Data Science Programming April Newsletter

Apr 20, 2020

Hello fellow datanistas!

Hope you're staying safe, and keeping others safe, by staying indoors during this time.

This is the first newsletter I'm crafting, and I'm hoping you enjoy it. Just like you, I seek to learn new things each day, as I never know which thing might become the superpower I need to solve that one data problem at work. I also need an outlet to share, and that's what this newsletter is about: to share curated content from the interwebs that I think could be useful to your day-to-day data science work. And because I'm a programmer-type, I'll be sharing mostly programmer-oriented content.

For those who signed up, this is a bonus early bird newsletter for you; thank you for your support! If you find the content useful and want your other colleagues to receive it, please point your colleagues to the newsletter landing page to sign up!

Without further ado, here's the first edition!

Big Data in Small Memory

PyCon 2020's virtual talks have launched online, and we've got an excellent talk from Boston-based Itamar Turner-Trauring on how to use NumPy and Pandas when you've got larger-than-RAM data on your single node machine. Especially useful when you don't necessarily have access to a beefier compute system.

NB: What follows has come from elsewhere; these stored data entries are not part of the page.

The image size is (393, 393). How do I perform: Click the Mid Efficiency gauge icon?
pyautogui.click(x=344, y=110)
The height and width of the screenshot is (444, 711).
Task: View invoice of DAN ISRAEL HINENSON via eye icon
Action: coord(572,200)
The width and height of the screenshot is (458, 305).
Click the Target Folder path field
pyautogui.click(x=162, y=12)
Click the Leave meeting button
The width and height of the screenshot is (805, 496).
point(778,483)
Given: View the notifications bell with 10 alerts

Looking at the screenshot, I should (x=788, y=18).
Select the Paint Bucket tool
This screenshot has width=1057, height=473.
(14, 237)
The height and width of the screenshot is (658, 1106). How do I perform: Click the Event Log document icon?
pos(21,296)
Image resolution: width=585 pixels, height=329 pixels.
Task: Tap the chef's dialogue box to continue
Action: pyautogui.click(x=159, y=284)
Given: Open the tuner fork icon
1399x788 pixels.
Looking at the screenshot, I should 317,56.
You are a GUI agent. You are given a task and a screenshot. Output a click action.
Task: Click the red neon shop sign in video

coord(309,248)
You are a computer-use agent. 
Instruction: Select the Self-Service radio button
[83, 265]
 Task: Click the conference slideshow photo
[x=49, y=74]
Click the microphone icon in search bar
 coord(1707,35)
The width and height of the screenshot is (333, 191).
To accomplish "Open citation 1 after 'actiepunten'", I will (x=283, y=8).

Markov Models from the bottom up, with Python

If you didn't catch it on Twitter earlier, I wrote a blog post explaining Markov models. I found a dearth of educational materials explaining Markov models that was also programmer-friendly, so I wrote an explainer to fill the gap. With math, code, prose, and figures right next to each other, it's an example of the kind of writing I'm going for long-term.

GitHub is now free for all teams

Just announced this month, GitHub has incredibly upped its free tier. Unlimited private repositories and collaborators is the biggest draw now.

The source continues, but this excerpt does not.